Caiado sobre Flávio: não adianta lançar candidato que vai ficar explicando seus problemas
Ronaldo Caiado afirmou que “não adianta” lançar um candidato que vai ter que “ficar explicando seus problemas”, em referência ao adversário Flávio Bolsonaro (PL). As declarações ocorreram em coletiva de imprensa no início de uma carreata em Águas Lindas de Goiás (GO). “No primeiro turno é que realmente a população vai ter que escolher quem é que vai enfrentar o Lula no 2º turno. E não adianta você lançar um candidato que, ao chegar lá, vai ficar explicando os seus problemas. Não ganha eleição”, declarou, ao ser questionado sobre a disputa de votos com Flávio.

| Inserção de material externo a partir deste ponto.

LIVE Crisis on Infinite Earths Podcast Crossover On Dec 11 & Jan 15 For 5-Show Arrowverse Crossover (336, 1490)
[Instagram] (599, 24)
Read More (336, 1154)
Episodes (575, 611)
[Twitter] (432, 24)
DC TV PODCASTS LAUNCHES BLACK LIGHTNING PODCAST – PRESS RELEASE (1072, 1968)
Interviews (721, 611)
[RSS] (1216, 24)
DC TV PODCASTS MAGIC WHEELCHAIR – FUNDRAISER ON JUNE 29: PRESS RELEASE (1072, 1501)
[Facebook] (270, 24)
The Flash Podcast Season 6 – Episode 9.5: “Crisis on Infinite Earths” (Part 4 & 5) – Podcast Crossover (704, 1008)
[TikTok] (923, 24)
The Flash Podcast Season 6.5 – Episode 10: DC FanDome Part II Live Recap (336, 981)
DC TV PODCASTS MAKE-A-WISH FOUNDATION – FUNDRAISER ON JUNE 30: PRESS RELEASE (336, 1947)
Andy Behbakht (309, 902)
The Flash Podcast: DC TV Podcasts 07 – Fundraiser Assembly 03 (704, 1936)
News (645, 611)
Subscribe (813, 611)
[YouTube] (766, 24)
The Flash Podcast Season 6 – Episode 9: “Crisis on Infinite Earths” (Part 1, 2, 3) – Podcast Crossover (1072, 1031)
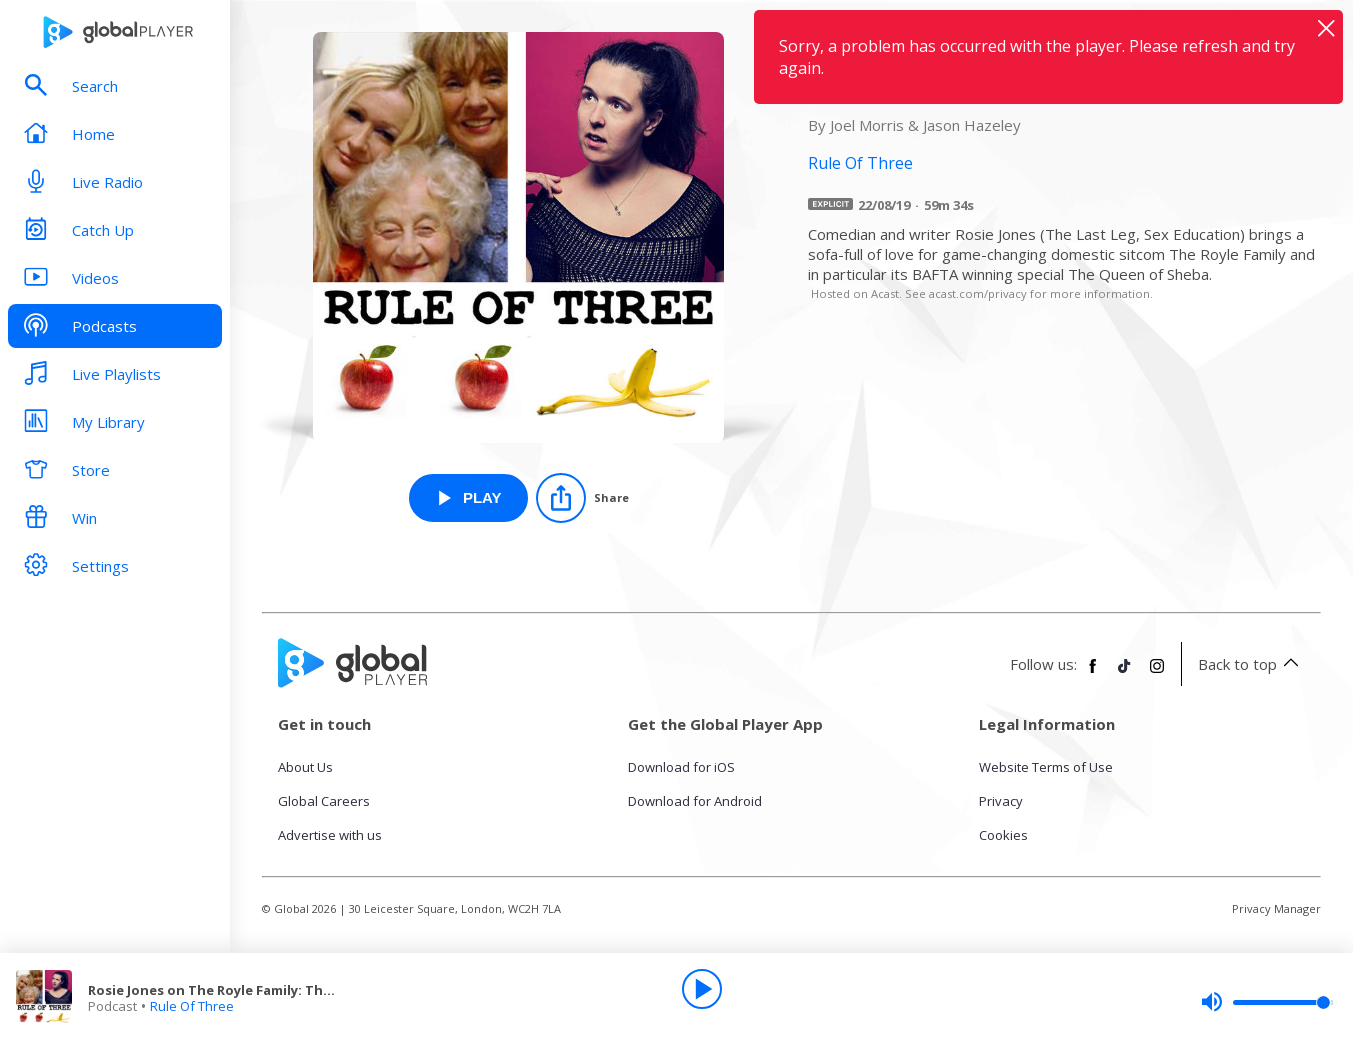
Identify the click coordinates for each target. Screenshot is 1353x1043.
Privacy (1001, 801)
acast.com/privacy (978, 293)
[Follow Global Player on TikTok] (1125, 674)
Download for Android (695, 801)
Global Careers (324, 801)
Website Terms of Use (1046, 767)
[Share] (582, 498)
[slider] (1267, 1002)
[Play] (702, 989)
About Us (305, 767)
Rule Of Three (192, 1006)
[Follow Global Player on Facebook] (1093, 674)
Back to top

‘Os EUA não mandam no Brasil’, diz candidato
Caiado, disse ainda que “os Estados Unidos não mandam no Brasil”, ao ser questionado pela imprensa sobre a relação com o país norte-americano. “Os Estados Unidos não mandam no Brasil. Eleição nossa é no Brasil. Eleição nossa vai ser decidida aqui”, disse. Caiado acrescentou: “Não vamos desviar o assunto para lá não. Esse povo que não tem discurso e que não tem como explicar a corrupção quer criar crise com os Estados Unidos. Não tem crise nenhuma com os Estados Unidos”. O candidato disse ainda que, se eleito presidente, vai se “sentar na mesa de negociação” e pacificar a relação. “Não se governa brigando, se governa trabalhando para o benefício da população brasileira.”